START MATERIAL PROVIDED

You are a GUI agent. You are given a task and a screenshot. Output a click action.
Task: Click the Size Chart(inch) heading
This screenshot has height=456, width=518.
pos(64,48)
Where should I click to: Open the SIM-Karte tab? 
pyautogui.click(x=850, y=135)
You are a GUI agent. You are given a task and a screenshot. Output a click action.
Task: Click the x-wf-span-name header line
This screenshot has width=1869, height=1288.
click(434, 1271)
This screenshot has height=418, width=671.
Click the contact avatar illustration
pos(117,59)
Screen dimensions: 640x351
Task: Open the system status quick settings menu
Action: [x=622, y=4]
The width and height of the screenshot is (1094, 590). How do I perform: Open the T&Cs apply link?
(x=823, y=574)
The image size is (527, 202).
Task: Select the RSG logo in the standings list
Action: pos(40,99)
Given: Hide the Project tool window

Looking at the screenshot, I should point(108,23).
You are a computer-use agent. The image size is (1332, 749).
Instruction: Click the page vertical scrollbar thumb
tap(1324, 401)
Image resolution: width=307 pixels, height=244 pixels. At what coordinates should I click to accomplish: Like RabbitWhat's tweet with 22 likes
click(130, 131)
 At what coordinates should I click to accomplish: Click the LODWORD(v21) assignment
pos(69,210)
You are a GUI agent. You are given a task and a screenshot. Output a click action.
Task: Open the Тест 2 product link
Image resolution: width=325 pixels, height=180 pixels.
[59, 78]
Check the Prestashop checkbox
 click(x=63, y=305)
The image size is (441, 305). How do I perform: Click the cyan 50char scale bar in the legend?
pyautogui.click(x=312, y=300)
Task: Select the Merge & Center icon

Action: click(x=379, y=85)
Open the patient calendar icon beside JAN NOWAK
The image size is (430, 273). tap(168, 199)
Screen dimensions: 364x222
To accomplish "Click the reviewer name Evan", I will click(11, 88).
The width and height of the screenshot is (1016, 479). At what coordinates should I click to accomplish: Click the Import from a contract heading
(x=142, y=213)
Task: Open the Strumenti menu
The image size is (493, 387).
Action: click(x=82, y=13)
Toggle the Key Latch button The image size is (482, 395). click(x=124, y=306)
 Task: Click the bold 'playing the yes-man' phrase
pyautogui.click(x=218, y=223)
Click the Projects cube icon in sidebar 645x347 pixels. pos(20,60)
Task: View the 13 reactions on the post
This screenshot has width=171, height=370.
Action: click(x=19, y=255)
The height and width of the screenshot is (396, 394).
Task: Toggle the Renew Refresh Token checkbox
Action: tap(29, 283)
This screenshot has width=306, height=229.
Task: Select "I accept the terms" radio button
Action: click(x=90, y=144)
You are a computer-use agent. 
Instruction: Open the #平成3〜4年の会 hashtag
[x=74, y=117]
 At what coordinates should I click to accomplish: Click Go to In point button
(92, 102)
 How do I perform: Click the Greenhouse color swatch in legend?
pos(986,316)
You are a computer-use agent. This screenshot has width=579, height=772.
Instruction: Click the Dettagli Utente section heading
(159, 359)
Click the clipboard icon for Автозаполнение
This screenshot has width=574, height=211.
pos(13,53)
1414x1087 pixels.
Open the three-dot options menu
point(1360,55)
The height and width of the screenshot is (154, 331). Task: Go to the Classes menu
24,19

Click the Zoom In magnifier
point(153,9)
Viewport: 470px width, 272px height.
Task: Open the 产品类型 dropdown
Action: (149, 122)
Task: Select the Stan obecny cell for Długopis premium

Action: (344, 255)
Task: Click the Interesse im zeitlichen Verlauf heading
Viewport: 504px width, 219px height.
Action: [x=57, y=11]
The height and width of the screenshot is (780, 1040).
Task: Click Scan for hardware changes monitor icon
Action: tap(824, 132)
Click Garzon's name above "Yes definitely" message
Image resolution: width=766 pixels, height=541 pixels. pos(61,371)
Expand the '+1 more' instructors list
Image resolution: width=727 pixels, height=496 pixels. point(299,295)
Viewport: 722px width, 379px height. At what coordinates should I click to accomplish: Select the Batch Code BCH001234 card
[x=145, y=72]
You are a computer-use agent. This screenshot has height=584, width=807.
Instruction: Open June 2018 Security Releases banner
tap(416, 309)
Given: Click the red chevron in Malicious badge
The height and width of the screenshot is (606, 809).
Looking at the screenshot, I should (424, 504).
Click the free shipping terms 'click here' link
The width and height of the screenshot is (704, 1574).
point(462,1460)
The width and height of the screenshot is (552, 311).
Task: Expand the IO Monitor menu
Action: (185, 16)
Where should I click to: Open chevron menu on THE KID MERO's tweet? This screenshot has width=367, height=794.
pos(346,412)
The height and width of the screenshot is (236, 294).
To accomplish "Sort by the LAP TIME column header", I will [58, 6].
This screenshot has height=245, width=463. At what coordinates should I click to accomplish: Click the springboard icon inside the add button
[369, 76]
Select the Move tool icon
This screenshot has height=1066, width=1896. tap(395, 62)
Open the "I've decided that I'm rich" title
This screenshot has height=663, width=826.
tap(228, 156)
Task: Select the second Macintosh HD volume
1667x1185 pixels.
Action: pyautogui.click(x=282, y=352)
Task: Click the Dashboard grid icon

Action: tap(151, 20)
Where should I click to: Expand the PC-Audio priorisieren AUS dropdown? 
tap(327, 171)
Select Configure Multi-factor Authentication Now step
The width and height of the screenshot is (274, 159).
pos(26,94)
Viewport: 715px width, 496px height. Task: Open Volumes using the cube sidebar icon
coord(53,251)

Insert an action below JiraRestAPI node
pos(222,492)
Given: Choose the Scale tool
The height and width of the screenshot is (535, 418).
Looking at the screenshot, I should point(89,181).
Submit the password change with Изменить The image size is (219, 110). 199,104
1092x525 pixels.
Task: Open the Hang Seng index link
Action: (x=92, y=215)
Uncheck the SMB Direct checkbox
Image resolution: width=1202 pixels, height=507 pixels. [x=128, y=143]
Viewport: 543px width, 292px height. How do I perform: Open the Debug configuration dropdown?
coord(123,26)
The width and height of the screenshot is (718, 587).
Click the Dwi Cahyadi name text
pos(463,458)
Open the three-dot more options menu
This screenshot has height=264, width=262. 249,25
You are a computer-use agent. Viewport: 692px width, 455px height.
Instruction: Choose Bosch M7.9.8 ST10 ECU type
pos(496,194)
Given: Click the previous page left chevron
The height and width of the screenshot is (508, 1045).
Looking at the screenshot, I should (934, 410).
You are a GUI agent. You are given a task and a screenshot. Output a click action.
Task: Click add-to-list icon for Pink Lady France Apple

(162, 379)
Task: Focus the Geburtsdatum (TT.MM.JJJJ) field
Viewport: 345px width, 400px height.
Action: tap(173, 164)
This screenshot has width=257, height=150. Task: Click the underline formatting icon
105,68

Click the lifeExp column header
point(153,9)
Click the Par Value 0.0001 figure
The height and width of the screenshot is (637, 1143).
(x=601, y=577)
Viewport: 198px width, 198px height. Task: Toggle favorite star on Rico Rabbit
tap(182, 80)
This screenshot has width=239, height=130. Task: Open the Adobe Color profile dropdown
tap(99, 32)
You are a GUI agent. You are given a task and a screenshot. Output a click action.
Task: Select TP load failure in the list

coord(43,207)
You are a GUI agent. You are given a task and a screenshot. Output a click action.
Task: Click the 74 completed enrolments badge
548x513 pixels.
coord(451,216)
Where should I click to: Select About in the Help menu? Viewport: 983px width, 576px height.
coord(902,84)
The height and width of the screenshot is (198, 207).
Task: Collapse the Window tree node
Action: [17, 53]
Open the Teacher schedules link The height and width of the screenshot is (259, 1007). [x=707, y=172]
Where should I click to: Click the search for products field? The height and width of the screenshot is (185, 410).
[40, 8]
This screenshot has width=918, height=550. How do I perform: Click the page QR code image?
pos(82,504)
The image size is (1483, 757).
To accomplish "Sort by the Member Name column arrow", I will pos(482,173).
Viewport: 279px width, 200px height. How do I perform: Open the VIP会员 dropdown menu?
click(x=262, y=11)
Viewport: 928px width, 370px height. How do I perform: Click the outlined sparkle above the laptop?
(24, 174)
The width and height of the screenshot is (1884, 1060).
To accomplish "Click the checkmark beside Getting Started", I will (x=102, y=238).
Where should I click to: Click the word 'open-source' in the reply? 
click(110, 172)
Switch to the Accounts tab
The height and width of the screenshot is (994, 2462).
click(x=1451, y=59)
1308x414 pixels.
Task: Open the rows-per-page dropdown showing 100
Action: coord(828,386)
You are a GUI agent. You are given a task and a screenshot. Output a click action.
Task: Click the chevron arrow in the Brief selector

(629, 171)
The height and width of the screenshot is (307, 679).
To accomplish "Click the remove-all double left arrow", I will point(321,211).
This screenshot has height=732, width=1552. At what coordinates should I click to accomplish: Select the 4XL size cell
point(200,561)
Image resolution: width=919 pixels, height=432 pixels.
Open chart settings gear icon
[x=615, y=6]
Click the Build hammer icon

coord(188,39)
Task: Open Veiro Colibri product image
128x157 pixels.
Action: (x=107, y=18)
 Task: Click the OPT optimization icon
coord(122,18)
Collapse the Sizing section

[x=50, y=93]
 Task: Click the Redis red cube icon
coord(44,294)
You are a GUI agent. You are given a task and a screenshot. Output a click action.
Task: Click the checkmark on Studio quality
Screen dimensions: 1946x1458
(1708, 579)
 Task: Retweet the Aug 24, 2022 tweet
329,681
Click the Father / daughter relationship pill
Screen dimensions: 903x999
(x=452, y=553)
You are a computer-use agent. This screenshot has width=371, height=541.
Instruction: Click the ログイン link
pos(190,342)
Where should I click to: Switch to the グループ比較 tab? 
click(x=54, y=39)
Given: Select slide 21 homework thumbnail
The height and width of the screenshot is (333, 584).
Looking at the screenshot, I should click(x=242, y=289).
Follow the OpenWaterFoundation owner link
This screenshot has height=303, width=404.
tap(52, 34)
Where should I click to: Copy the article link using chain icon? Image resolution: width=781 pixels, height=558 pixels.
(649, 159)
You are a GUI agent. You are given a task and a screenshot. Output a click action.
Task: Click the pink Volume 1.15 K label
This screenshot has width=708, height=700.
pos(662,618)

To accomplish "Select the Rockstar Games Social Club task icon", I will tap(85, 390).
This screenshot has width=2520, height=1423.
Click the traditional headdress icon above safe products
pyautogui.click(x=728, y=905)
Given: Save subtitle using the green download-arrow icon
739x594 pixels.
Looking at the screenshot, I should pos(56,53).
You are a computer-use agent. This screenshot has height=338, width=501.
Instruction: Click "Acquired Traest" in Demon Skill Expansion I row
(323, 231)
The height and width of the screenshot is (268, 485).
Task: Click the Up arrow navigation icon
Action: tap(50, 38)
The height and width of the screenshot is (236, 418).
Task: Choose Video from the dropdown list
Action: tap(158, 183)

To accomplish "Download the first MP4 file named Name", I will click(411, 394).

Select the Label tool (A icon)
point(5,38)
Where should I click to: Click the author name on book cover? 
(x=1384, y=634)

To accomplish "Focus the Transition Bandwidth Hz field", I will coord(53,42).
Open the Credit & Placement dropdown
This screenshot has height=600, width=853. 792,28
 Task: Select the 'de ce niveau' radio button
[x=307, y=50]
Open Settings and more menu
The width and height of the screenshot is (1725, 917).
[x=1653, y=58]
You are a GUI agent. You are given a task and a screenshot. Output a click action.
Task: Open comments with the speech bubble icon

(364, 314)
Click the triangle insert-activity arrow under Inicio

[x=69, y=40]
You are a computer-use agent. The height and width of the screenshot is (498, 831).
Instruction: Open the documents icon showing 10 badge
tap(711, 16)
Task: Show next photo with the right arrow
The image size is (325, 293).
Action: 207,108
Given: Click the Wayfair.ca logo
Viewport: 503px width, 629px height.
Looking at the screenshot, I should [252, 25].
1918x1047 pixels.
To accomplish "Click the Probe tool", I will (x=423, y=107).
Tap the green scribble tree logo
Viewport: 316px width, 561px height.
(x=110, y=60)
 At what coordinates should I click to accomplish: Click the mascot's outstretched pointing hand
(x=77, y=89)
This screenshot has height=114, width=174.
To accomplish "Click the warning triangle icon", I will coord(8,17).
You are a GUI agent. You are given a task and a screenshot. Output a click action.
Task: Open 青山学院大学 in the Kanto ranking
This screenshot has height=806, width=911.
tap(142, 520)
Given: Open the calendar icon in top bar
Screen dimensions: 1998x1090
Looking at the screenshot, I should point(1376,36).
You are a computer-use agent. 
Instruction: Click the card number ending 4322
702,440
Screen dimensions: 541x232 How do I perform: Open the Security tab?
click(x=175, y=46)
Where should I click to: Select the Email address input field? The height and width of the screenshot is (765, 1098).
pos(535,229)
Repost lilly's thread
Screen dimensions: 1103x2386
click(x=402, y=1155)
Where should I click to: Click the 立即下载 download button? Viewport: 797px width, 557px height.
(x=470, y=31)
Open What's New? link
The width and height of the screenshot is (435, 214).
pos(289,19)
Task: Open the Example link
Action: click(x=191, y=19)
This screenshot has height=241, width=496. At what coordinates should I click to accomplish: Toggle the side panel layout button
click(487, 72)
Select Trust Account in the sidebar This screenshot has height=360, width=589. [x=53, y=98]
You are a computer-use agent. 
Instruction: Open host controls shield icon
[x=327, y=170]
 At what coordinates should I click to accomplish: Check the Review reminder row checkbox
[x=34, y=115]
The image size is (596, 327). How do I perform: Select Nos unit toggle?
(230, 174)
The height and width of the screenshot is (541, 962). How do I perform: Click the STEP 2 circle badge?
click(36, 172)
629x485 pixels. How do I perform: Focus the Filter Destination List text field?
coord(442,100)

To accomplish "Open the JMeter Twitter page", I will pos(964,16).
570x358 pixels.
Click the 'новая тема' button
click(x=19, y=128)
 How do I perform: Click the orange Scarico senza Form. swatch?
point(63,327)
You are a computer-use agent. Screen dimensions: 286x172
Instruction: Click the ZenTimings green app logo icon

END MATERIAL PROVIDED

- THE PROBLEM -
Which lines of the entries above contain the string "heading"? Copy each of them in full.

- ANSWER FOR THE TASK -
Task: Click the Size Chart(inch) heading
The width and height of the screenshot is (1016, 479). At what coordinates should I click to accomplish: Click the Import from a contract heading
Instruction: Click the Dettagli Utente section heading
Task: Click the Interesse im zeitlichen Verlauf heading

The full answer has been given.